Consultants and other corporate business partners have long relied on automated tools to supplement their own expertise. But clients traditionally were indifferent to what systems were in use as long as the business problem was solved to their satisfaction and the job got done. Today, says Colton, clients expect more. “We work with a broad range of clients in terms of size and level of sophistication as it relates to technology, and we have to be able satisfy them all,” he says.


“One of the things clients should look for in a firm like ours is the ability to deliver information in the form in which it is most useful to them,” Colton elaborates. “A one-size-fits-all approach doesn’t provide added value.” But this requires EMG and its peers in the due diligence consulting community to provide connectivity to diverse technological infrastructures — that’s the price to pay if using technology as a competitive, value-adding service element is truly important.

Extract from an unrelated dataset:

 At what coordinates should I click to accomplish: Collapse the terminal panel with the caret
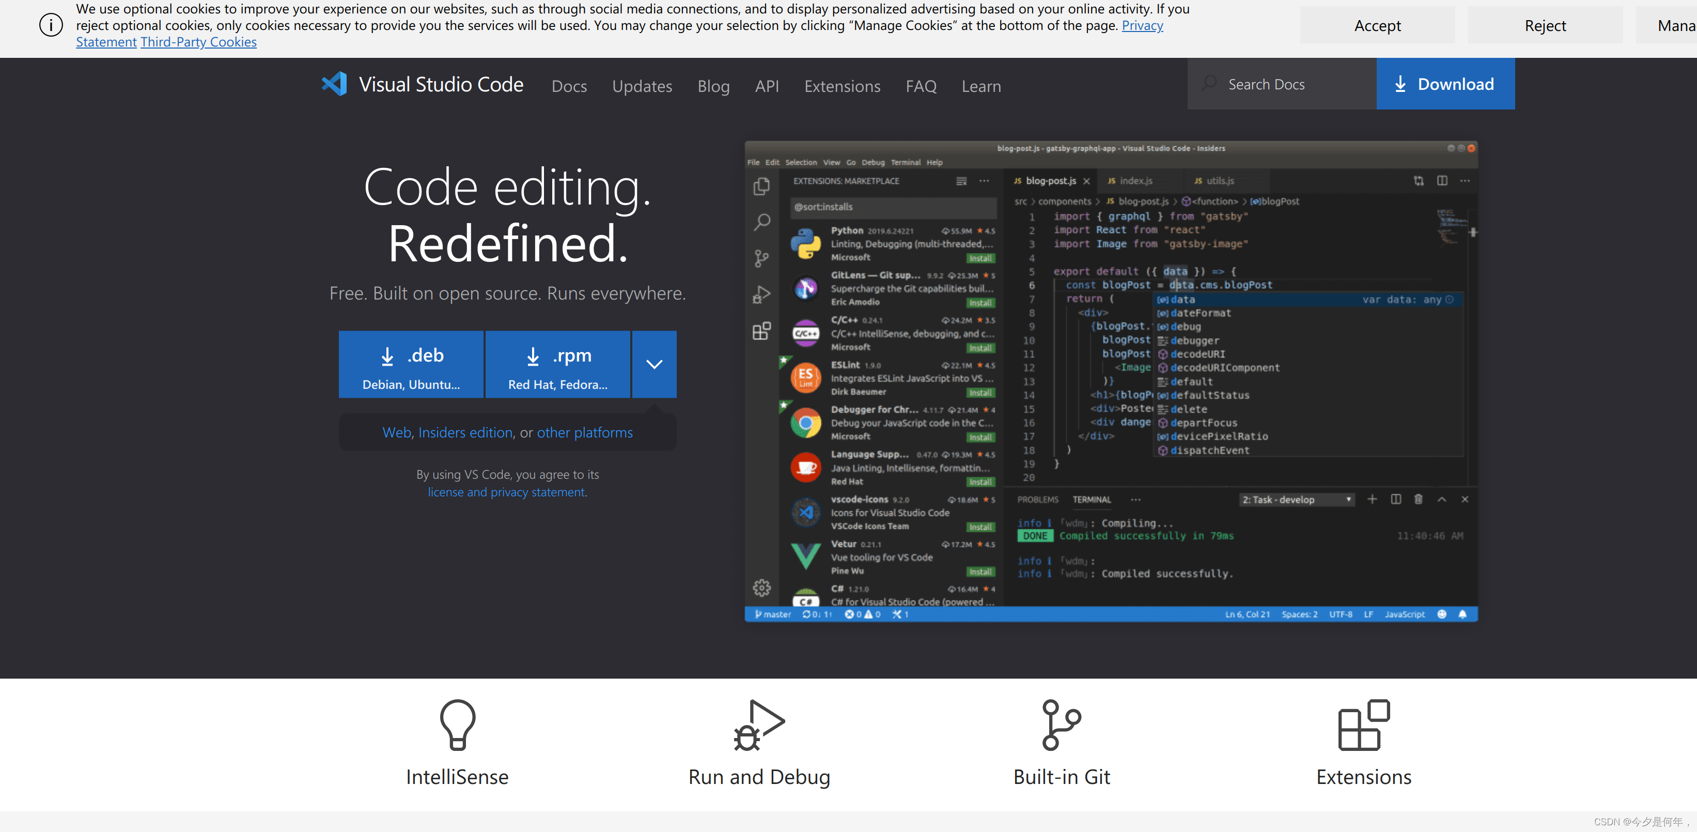pos(1442,499)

“Clients also are placing significant value on your ability to respond quickly, which has to do with connectivity, but it’s also about our responding to a request for assistance much faster than was possible even 10 years ago,” Colton relates. “In those days we were providing due diligence in conjunction with a property acquisition in 30 to 45 days. Some clients today want us to turn that information around in 10 days.”
Connectivity to internal and external information sources is critically important to any business endeavor and its participants. Cell phones, for instance, were a novelty 10 years ago; they are ubiquitous today. The Internet wasn’t a force in business communications until the mid- to late 1990s. Now, companies without a significant presence on the Web are being left in the dust of those willing to compete in both real space and the virtual marketplace.


Retooling the Work Force


“People expect connectivity, because they expect us to become a virtual extension of their organization,” says Colton. EMG is in the midst of implementing a virtual private network that will foster that sense of connectivity in terms of both client contact and communications with the firm’s roughly 150 employees working in the field. “More and more of the information we’re collecting is in electronic form,” says Colton. “We use digital photography, electronic links to third-party data providers, laptops with high-speed modems, scanning and fax equipment and other systems. We are headed to an environment where our people are working remotely but with a phone line can reach the company’s computing resources via this virtual private network.”

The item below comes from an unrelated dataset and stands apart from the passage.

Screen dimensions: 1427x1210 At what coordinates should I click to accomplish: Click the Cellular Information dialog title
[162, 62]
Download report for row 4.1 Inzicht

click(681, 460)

Colton says the network, when fully implemented, will use authentication and encryption technology to allow EMG staff to dial a local phone number from any location and access information housed on EMG databases. Accessing the EMG intranet will give them the ability to run certain computer applications as though they were in the EMG headquarters themselves. Response times may be slower due to the dial-up connection, but consultants working on an assignment a thousand miles away can transmit and retrieve data electronically, which significantly streamlines the delivery of information to clients.


Rather than compose a report for a client from a laptop based on a standard protocol, staff will interact dynamically with a server in Baltimore. The server will query the consultant for information – some of which will populate a database and some of which will construct the report automatically. “We do this in a manual process now, but with the connection to the Internet, we can have the power of a server doing that for them,” explains Colton. “It would be very difficult to create the templates and an interrogation session on a laptop. The virtual private network will provide that type of interaction.”


Colton says the network will eliminate the time and cost associated with sending paper documents via an overnight service. “We also anticipate an enhancement in the completeness of the information gathered the first time,” he adds. “The network will come into its own as other technologies, such as enhanced telephony and larger bandwidths approach local connectivity on a local area network, so some of the delays associated with a dial-up connection — latency — are eliminated.”


The nagging question that remains to be answered is: Will it be fast enough for the clients?